Required action:
Every line from the line containing "Войти (21, 205)" through the final line below must be returned exactly, and no other line.

Data for analysis:
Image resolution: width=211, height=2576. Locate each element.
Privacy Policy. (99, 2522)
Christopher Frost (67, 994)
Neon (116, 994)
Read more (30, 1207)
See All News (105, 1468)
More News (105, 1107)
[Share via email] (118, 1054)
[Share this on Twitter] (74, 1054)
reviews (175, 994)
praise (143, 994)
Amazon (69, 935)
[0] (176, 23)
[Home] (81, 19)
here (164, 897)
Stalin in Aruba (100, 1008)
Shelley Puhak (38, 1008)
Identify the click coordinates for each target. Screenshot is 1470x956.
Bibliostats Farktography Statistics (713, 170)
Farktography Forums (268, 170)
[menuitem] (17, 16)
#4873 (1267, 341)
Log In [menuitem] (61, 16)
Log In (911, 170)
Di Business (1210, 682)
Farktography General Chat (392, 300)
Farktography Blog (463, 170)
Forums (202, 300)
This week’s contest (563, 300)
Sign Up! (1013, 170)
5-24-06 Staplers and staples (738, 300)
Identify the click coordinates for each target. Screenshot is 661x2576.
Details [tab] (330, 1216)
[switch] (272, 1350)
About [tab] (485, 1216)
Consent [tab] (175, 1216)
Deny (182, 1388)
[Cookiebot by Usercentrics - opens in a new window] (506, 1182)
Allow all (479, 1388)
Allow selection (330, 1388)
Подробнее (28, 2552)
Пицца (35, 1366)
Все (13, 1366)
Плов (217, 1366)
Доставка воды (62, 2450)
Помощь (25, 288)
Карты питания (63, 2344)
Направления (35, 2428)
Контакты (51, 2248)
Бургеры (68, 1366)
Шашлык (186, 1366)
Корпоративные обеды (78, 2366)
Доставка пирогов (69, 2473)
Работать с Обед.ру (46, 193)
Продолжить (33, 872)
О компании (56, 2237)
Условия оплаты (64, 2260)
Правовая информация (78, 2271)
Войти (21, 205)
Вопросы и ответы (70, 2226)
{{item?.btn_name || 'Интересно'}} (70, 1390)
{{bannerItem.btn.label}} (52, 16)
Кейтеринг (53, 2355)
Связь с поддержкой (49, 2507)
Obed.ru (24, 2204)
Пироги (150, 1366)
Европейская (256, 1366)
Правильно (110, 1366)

Task result:
Войти (21, 205)
Вопросы и ответы (70, 2226)
{{item?.btn_name || 'Интересно'}} (70, 1390)
{{bannerItem.btn.label}} (52, 16)
Кейтеринг (53, 2355)
Связь с поддержкой (49, 2507)
Obed.ru (24, 2204)
Пироги (150, 1366)
Европейская (256, 1366)
Правильно (110, 1366)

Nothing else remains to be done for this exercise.